CHAPTER 12. ATTEMPTS TO REACH THE CENTRE.

[Map (Diagram). Supposed Extent and Formation of Lake Torrens in 1846.]

12.1. LAKE TORRENS PIONEERS AND HORROCKS.

It will be remembered that Eyre, in 1840, reached, after much labour, an elevation to the north-east, at the termination of the range which he had followed, and had named it Mount Hopeless. From the outlook from its summit he came to the conclusion that the lake was of the shape shown in the diagram, completely surrounding the northern portion of the new colony of South Australia. In fact, he formed a theory that the colony in far distant times had been an island, the low-lying flats to the east joining the plains west of the Darling. It was in 1843 that the Surveyor-General of South Australia, Captain Frome, undertook an expedition to determine the dimensions of this mysterious lake. He reached Mount Serle, and found the dry bed of a great lake to the eastward, as Eyre had described, but discovered that Eyre had made an error of thirty miles in longitude, placing it too far to the east. He got no further north. He thus confirmed the existence of a lake eastward of Lake Torrens (now Lake Frome), but achieved nothing to prove or disprove Eyre's theory of their continuity. Prior to this the pioneers had spread settlement both east and west of Eyre's track from Adelaide to the head of Spencer's Gulf. Amongst these early leaders of civilisation in the central state are to be found the names of Hawker, Hughes, Campbell, Robinson, and Heywood.
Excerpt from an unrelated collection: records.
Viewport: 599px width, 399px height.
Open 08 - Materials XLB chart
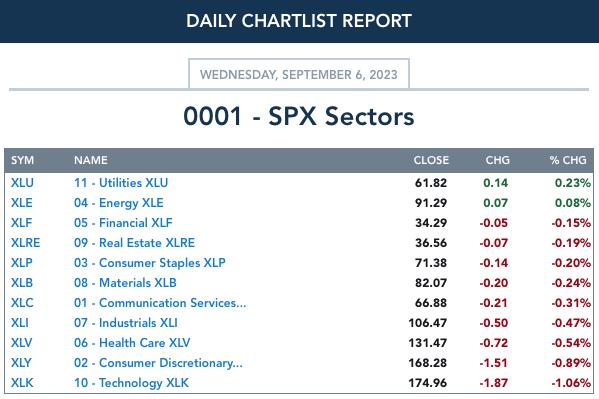[125, 283]
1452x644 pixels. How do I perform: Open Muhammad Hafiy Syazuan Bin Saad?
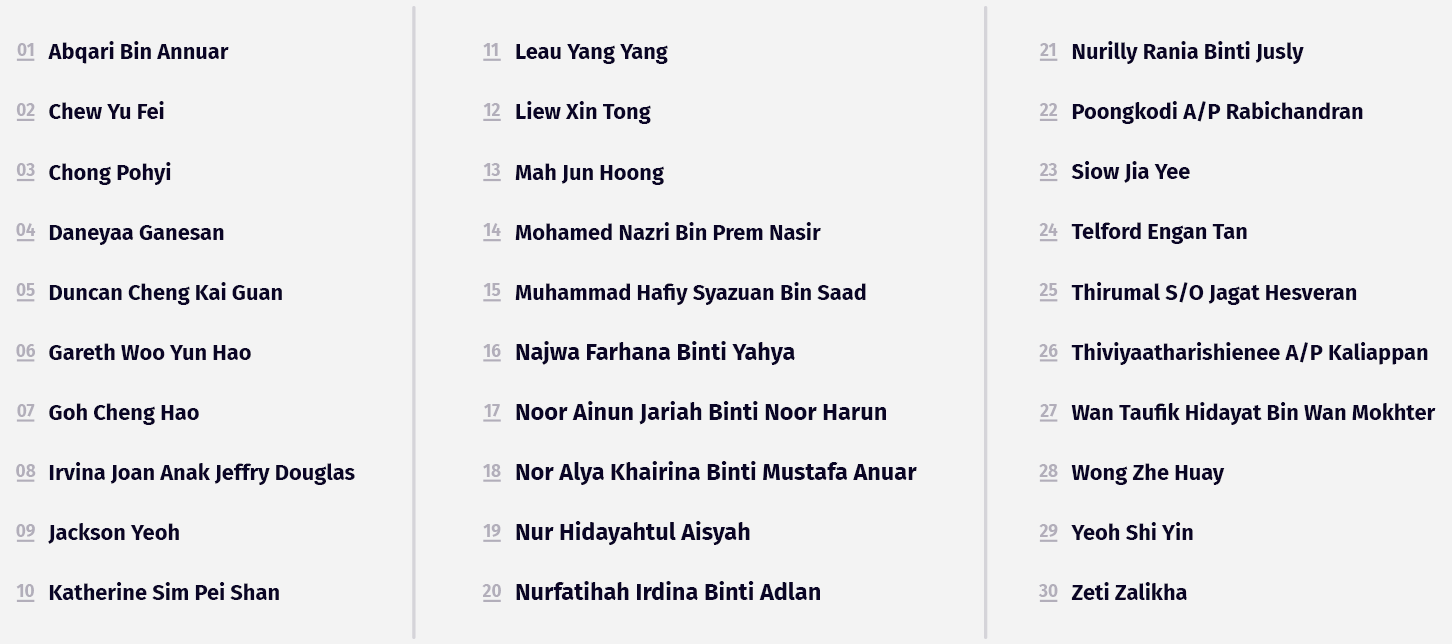pyautogui.click(x=690, y=292)
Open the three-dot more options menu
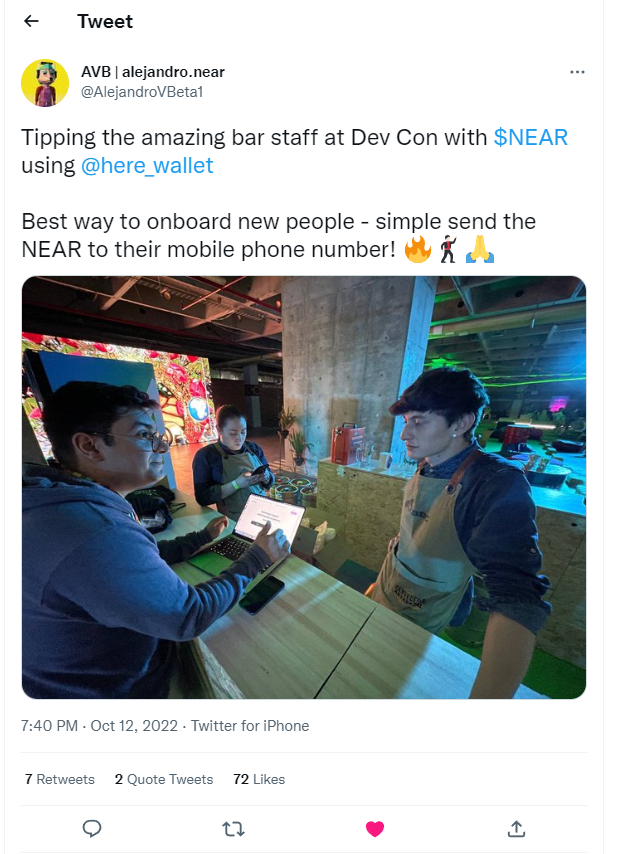 click(577, 72)
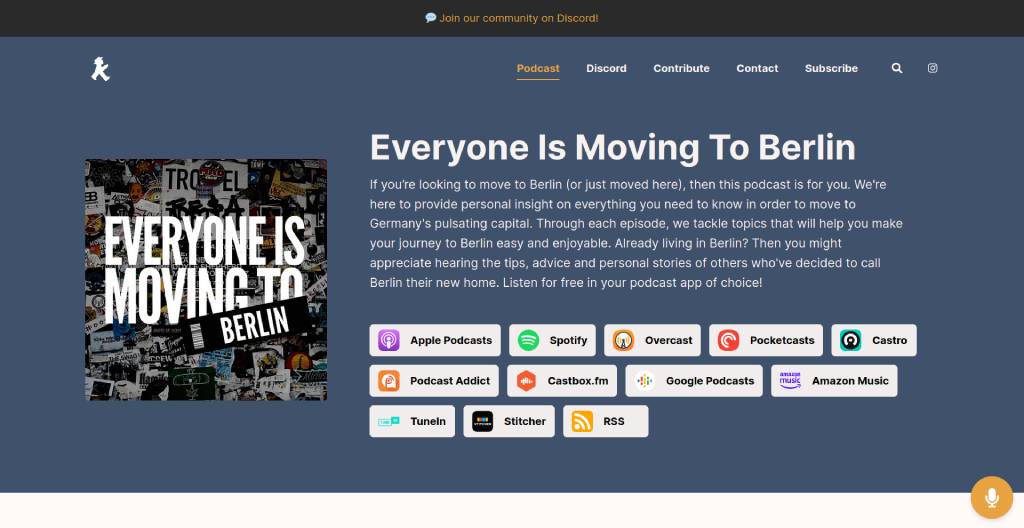Open the Castbox.fm badge

pyautogui.click(x=562, y=381)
But unfortunately the details of their expeditions in search of grazing country have not been preserved.

John Ainsworth Horrocks is one of those whose accidental death at the very outset of his career plunged his name into oblivion. Had he lived to climb to the summit of his ambition as an explorer, it would have been written large in Australian history. That he had some premonition of the conditions necessary to successful exploration to the west is shown by his having been the first to employ the camel as an aid to exploration. He took one with him on his last and fatal trip, and it is an example of fate's cruel irony that the presence of this animal was inadvertently the cause of his death.
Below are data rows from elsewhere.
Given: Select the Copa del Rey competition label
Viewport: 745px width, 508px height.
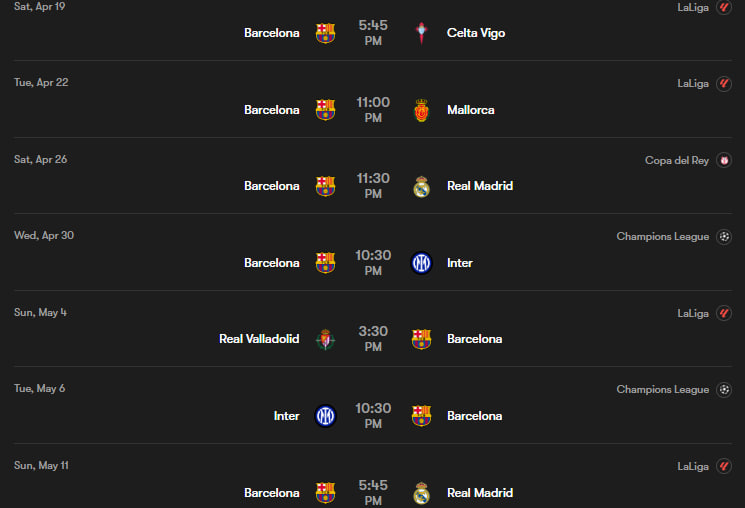Looking at the screenshot, I should coord(677,160).
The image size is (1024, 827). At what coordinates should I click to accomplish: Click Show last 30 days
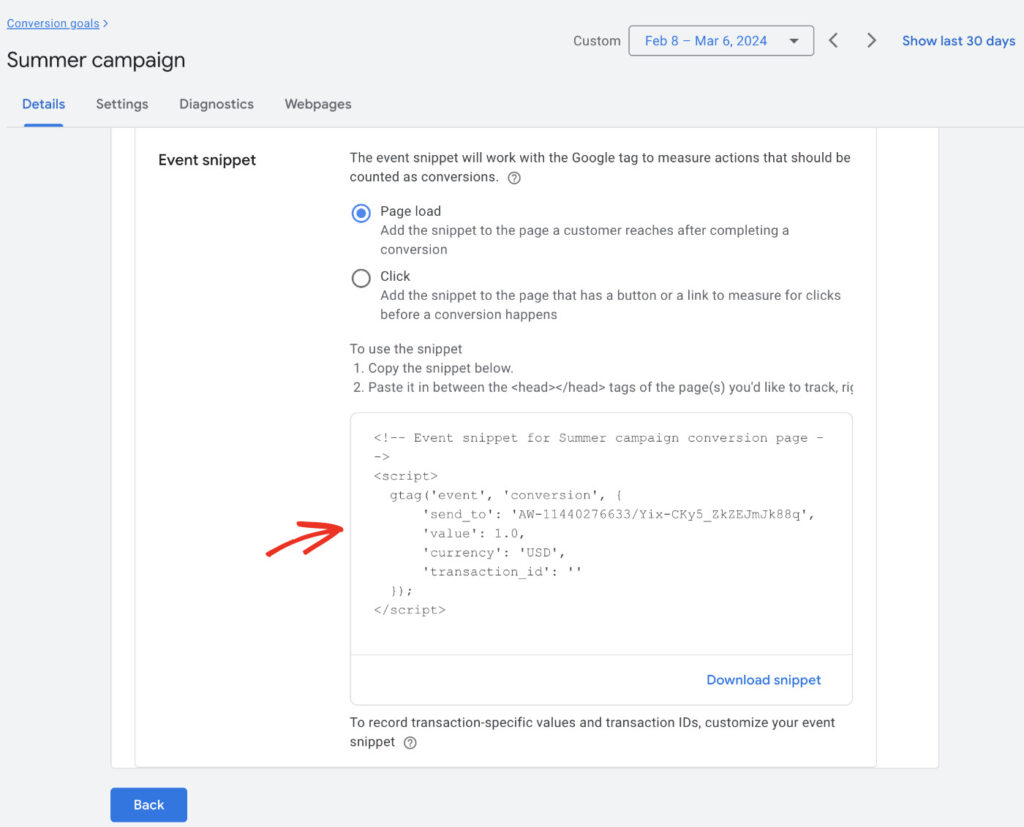[958, 40]
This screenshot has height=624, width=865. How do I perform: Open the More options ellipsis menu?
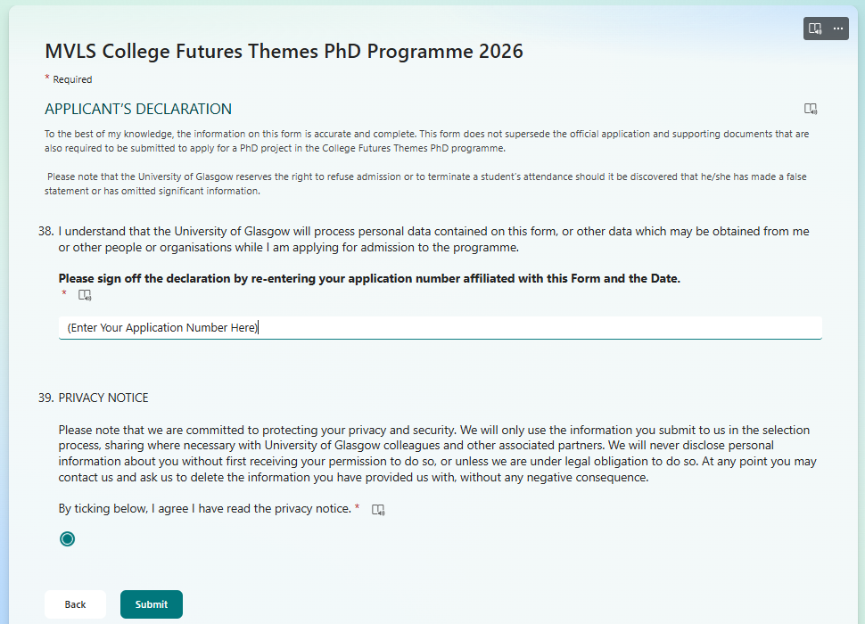point(838,29)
Horrocks was born at Penwortham Hall, Lancashire, on March 22nd, 1818. He was very much taken with the South Australian scheme of colonisation, and left London for Adelaide, where he arrived in 1839. He at once took up land, and with his brother started sheep-farming. He was a born explorer, however, and made several excursions into the surrounding untraversed land, finding several geographical features, which still preserve the names he gave them. In 1846 he organised an expedition along more extended lines, intending to proceed far into the north-west and west. After having over-looked the ground, he would then prepare another party on a large scale to attempt the passage to the Swan River. He started in July, but in September occurred the disaster which cut him off in the flower of his promise. In his dying letter he describes how he saw a beautiful bird, which he was anxious to obtain: -

"My gun being loaded with slugs in one barrel and ball in the other, I stopped the camel to get at the shot belt, which I could not get without his lying down.

"Whilst Mr. Gill was unfastening it, I was screwing the ramrod into the wad over the slugs, standing close alongside of the camel. At this moment the camel gave a lurch to one side, and caught his pack in the cock of my gun, which discharged the barrel I was unloading, the contents of which first took off the middle fingers of my right hand between the second and third joints, and entered my left cheek by my lower jaw, knocking out a row of teeth from my upper jaw."
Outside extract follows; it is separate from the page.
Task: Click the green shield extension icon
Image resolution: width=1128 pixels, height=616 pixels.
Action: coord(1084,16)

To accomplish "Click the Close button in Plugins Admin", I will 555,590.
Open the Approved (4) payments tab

His sufferings were agonising, but he was easy between the fearful convulsions, and at the end of the third day after he had reached home, whither his companions had succeeded in conveying him, he died without a struggle.

12.2. CAPTAIN STURT.

Charles Sturt, whose name is so closely bound up with the exploration of the Australian interior, had settled in the new colony which the South Australians loyally maintain he had created by directing attention to the outlet of the Murray. After a short re-survey of the river, from the point where Hume crossed it to the junction of the Murray and Murrumbidgee, which had been one of Mitchell's tasks, he re-entered civil life under the South Australian Government. He was now married, and settled on a small estate which he was farming, not far from Adelaide. In 1839 he became Surveyor-General, but in October of the same year he exchanged this office for that of Commissioner of Lands, which he held until 1843. In the following year he commenced his most arduous and best-known journey, a journey that has made the names of Sturt's Stony Desert and the Depot Glen known all over the world, and that has, unhappily for Australia, done much to create the popular fallacy that the soil and climate of the interior are such as preclude comfortable settlement by whites. Sturt's graphic account is at times somewhat misleading, and the lapse of years has proved his denunciatory judgment of the fitness of the interior for human habitation to have been hasty. But if we examine the circumstances in which he received the impressions he has recorded, we must grant that he had considerable justification for his statements.